Fewer Bodies Than Expected Found in Sweeps

Authorities said Friday that their first systematic sweep of the city found far fewer bodies than expected, suggesting that Hurricane Katrina's death toll may not be the catastrophic 10,000 feared.

"I think there's some encouragement in what we've found in the initial sweeps that some of the catastrophic deaths that some people predicted may not have occurred," said Terry Ebbert, New Orleans' homeland security chief.

Ebbert declined to give a new estimate of the dead.

Authorities turned their attention to counting and removing the dead in a grid-by-grid search of the city after spending days cajoling, persuading and all but strong-arming the living into leaving the shattered city because of the danger of fires and disease from the filthy, corpse-laden floodwaters.

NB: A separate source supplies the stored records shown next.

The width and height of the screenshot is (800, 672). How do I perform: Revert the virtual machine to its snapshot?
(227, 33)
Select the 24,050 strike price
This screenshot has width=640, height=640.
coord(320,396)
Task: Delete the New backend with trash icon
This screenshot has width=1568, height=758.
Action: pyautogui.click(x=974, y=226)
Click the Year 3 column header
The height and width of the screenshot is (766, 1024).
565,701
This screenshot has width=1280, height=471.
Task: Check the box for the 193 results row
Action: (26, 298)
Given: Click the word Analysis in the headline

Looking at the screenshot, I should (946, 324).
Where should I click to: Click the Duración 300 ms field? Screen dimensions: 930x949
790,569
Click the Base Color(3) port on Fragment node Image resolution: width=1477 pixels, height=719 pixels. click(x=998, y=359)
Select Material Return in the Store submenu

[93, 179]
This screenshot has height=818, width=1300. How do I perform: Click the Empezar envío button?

"Numbers so far are relatively minor as compared to the dire projections of 10,000," Ebbert said.

Mayor Ray Nagin had suggested over the weekend that the death toll could climb that high, and authorities ordered 25,000 body bags as they started gathering up the dead across a landscape awash in corpses.

The floodwaters are slowly receding, but the task of gathering rotting corpses and clearing debris is certain to take months.

At two collection sites, federal mortuary teams gathered information that might help identify the bodies, such as where they were found. Personal effects were also being logged.

At a temporary morgue set up in nearby St. Gabriel, where 67 bodies had been collected by Thursday, the remains were being photographed and forensic workers hoped to use dental X-rays, fingerprints and DNA to identify them.

Dr. Bryan Patucci, coroner of St. Bernard Parish, said it may be impossible to identify all the victims until authorities compile a final list of missing people.

Decaying corpses in the floodwaters could pose problems for engineers who are desperately trying to pump the city dry. While 37 of the 174 pumps in the New Orleans area were working and 17 portable pumps were in place Thursday, officials said the mammoth undertaking could be complicated by corpses getting clogged in the pumps.

"It's got a huge focus of our attention right now," said John Rickey of the Army Corps of Engineers. "Those remains are people's loved ones."